Untuk menjawab pertanyaan di
atas, agaknya terlebih dahulu kita perlu mengetahui apakah “Agama“ dan
“bagaimana beragama itu?” Dua pertanyaan yang tidak mudah dijawab oleh
ilmuan.
Kata
Dîn dalam bahasa Al-Quran, seringkali dipersamakan dengan kata agama. Kata
tersebut terdiri dari tiga huruf hija’iyah yaitu dâl, yâ’, dan nûn. Bagaimanapun cara
anda membacanya, maknanya selalu menggambarkan hubungan antara dua pihak, yang
satu lebih tinggi kedudukannya dari yang lain. Seperti dain
yang berarti utang, atau dîn
yang berarti balasan dan
kepatuhan, serta hubungan antara manusia di tempat rendah dengan Allah Yang Maha
Tinggi.
Oleh karena itu, merumuskan
definisi agama pun tidak mudah—kalau tidak dikatakan “mustahil”—bagi ilmuan,
yang ingin memberi batasan yang tepat dan menyuluruh.
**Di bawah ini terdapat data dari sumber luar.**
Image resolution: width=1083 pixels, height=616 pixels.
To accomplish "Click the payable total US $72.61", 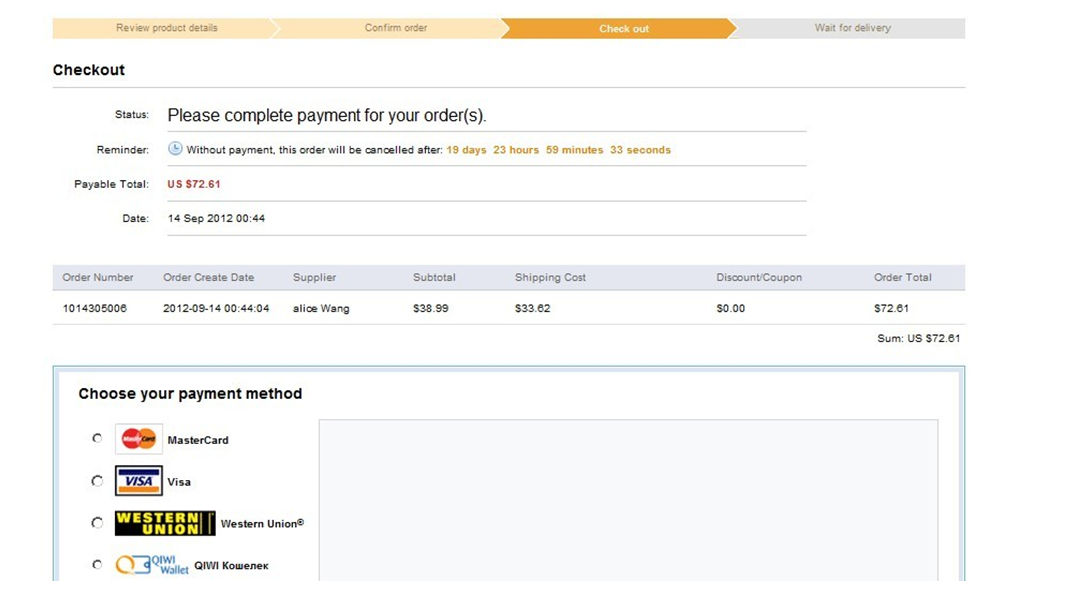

Lebih-lebih lagi jika
kita menyetujui pandangan filosof Inggris, John Locke (1632-1704 M.), yang
menyatakan bahwa “Agama bersifat khusus, pribadi, sumbernya adalah jiwaku dan
mustahil bagi selainku, memberi aku petunjuk, jika jiwaku sendiri enggan
menerima petunjuk itu.”
Memang, sebagian pakar telah
berusaha menggambarkannya. “Agama adalah pengetahuan tentang Tuhan dan upaya
meneladani-Nya,” kata Seneque (2-66 M). “Agama adalah pengabdian kemanusiaan,”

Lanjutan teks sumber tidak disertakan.